- **What you will do**: Recast every line of the data below as a JSON list of strings, one string per line, skipping blank lines.

[Dataset excerpts start]

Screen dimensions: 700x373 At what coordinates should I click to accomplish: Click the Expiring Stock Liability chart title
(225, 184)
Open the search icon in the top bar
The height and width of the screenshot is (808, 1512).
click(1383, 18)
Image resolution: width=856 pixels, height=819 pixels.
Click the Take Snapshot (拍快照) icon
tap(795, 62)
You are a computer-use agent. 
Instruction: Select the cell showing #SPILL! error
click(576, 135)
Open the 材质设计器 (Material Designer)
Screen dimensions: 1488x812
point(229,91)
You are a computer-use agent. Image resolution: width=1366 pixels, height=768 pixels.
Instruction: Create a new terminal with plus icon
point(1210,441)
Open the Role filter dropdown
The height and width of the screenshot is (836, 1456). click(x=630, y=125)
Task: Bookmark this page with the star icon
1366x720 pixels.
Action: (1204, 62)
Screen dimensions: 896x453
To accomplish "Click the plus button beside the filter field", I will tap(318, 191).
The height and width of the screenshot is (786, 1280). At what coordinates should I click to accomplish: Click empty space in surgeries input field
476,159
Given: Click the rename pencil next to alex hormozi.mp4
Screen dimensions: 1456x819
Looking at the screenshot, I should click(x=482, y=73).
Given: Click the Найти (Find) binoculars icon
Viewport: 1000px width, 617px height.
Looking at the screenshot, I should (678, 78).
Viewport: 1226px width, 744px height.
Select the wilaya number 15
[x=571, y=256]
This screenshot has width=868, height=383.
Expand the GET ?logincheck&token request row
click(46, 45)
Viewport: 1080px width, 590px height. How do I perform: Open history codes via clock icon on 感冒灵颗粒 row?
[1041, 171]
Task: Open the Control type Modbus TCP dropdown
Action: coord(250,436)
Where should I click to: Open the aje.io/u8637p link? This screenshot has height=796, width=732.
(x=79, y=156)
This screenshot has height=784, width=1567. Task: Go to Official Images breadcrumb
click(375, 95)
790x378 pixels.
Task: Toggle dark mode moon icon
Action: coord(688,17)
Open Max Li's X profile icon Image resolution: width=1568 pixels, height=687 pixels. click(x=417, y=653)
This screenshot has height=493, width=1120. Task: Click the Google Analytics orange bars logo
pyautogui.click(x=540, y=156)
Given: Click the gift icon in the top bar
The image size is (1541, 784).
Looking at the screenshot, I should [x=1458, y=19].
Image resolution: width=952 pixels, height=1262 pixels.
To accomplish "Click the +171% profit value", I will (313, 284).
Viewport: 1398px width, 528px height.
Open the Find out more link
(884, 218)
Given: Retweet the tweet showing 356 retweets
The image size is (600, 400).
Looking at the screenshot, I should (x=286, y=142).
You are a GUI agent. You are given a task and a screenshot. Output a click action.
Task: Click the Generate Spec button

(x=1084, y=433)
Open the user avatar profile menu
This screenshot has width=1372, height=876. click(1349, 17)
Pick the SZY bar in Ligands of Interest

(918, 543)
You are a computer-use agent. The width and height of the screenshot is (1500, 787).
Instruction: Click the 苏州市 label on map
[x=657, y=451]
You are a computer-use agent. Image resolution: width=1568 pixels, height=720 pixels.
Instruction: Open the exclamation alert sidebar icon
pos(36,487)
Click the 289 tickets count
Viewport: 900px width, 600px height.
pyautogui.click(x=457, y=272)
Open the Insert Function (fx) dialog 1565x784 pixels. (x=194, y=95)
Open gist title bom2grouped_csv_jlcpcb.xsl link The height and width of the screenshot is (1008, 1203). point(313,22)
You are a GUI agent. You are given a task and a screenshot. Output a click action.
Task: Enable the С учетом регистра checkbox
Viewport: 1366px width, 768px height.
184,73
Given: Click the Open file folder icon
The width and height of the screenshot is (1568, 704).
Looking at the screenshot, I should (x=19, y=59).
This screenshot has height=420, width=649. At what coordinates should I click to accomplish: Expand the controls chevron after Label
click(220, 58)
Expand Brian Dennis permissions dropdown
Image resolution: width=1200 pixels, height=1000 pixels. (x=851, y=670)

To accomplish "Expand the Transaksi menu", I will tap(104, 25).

[Dataset excerpts end]

- **The response**:
[
  "Screen dimensions: 700x373 At what coordinates should I click to accomplish: Click the Expiring Stock Liability chart title",
  "(225, 184)",
  "Open the search icon in the top bar",
  "The height and width of the screenshot is (808, 1512).",
  "click(1383, 18)",
  "Image resolution: width=856 pixels, height=819 pixels.",
  "Click the Take Snapshot (拍快照) icon",
  "tap(795, 62)",
  "You are a computer-use agent. ",
  "Instruction: Select the cell showing #SPILL! error",
  "click(576, 135)",
  "Open the 材质设计器 (Material Designer)",
  "Screen dimensions: 1488x812",
  "point(229,91)",
  "You are a computer-use agent. Image resolution: width=1366 pixels, height=768 pixels.",
  "Instruction: Create a new terminal with plus icon",
  "point(1210,441)",
  "Open the Role filter dropdown",
  "The height and width of the screenshot is (836, 1456). click(x=630, y=125)",
  "Task: Bookmark this page with the star icon",
  "1366x720 pixels.",
  "Action: (1204, 62)",
  "Screen dimensions: 896x453",
  "To accomplish \"Click the plus button beside the filter field\", I will tap(318, 191).",
  "The height and width of the screenshot is (786, 1280). At what coordinates should I click to accomplish: Click empty space in surgeries input field",
  "476,159",
  "Given: Click the rename pencil next to alex hormozi.mp4",
  "Screen dimensions: 1456x819",
  "Looking at the screenshot, I should click(x=482, y=73).",
  "Given: Click the Найти (Find) binoculars icon",
  "Viewport: 1000px width, 617px height.",
  "Looking at the screenshot, I should (678, 78).",
  "Viewport: 1226px width, 744px height.",
  "Select the wilaya number 15",
  "[x=571, y=256]",
  "This screenshot has width=868, height=383.",
  "Expand the GET ?logincheck&token request row",
  "click(46, 45)",
  "Viewport: 1080px width, 590px height. How do I perform: Open history codes via clock icon on 感冒灵颗粒 row?",
  "[1041, 171]",
  "Task: Open the Control type Modbus TCP dropdown",
  "Action: coord(250,436)",
  "Where should I click to: Open the aje.io/u8637p link? This screenshot has height=796, width=732.",
  "(x=79, y=156)",
  "This screenshot has height=784, width=1567. Task: Go to Official Images breadcrumb",
  "click(375, 95)",
  "790x378 pixels.",
  "Task: Toggle dark mode moon icon",
  "Action: coord(688,17)",
  "Open Max Li's X profile icon Image resolution: width=1568 pixels, height=687 pixels. click(x=417, y=653)",
  "This screenshot has height=493, width=1120. Task: Click the Google Analytics orange bars logo",
  "pyautogui.click(x=540, y=156)",
  "Given: Click the gift icon in the top bar",
  "The image size is (1541, 784).",
  "Looking at the screenshot, I should [x=1458, y=19].",
  "Image resolution: width=952 pixels, height=1262 pixels.",
  "To accomplish \"Click the +171% profit value\", I will (313, 284).",
  "Viewport: 1398px width, 528px height.",
  "Open the Find out more link",
  "(884, 218)",
  "Given: Retweet the tweet showing 356 retweets",
  "The image size is (600, 400).",
  "Looking at the screenshot, I should (x=286, y=142).",
  "You are a GUI agent. You are given a task and a screenshot. Output a click action.",
  "Task: Click the Generate Spec button",
  "(x=1084, y=433)",
  "Open the user avatar profile menu",
  "This screenshot has width=1372, height=876. click(1349, 17)",
  "Pick the SZY bar in Ligands of Interest",
  "(918, 543)",
  "You are a computer-use agent. The width and height of the screenshot is (1500, 787).",
  "Instruction: Click the 苏州市 label on map",
  "[x=657, y=451]",
  "You are a computer-use agent. Image resolution: width=1568 pixels, height=720 pixels.",
  "Instruction: Open the exclamation alert sidebar icon",
  "pos(36,487)",
  "Click the 289 tickets count",
  "Viewport: 900px width, 600px height.",
  "pyautogui.click(x=457, y=272)",
  "Open the Insert Function (fx) dialog 1565x784 pixels. (x=194, y=95)",
  "Open gist title bom2grouped_csv_jlcpcb.xsl link The height and width of the screenshot is (1008, 1203). point(313,22)",
  "You are a GUI agent. You are given a task and a screenshot. Output a click action.",
  "Task: Enable the С учетом регистра checkbox",
  "Viewport: 1366px width, 768px height.",
  "184,73",
  "Given: Click the Open file folder icon",
  "The width and height of the screenshot is (1568, 704).",
  "Looking at the screenshot, I should (x=19, y=59).",
  "This screenshot has height=420, width=649. At what coordinates should I click to accomplish: Expand the controls chevron after Label",
  "click(220, 58)",
  "Expand Brian Dennis permissions dropdown",
  "Image resolution: width=1200 pixels, height=1000 pixels. (x=851, y=670)",
  "To accomplish \"Expand the Transaksi menu\", I will tap(104, 25)."
]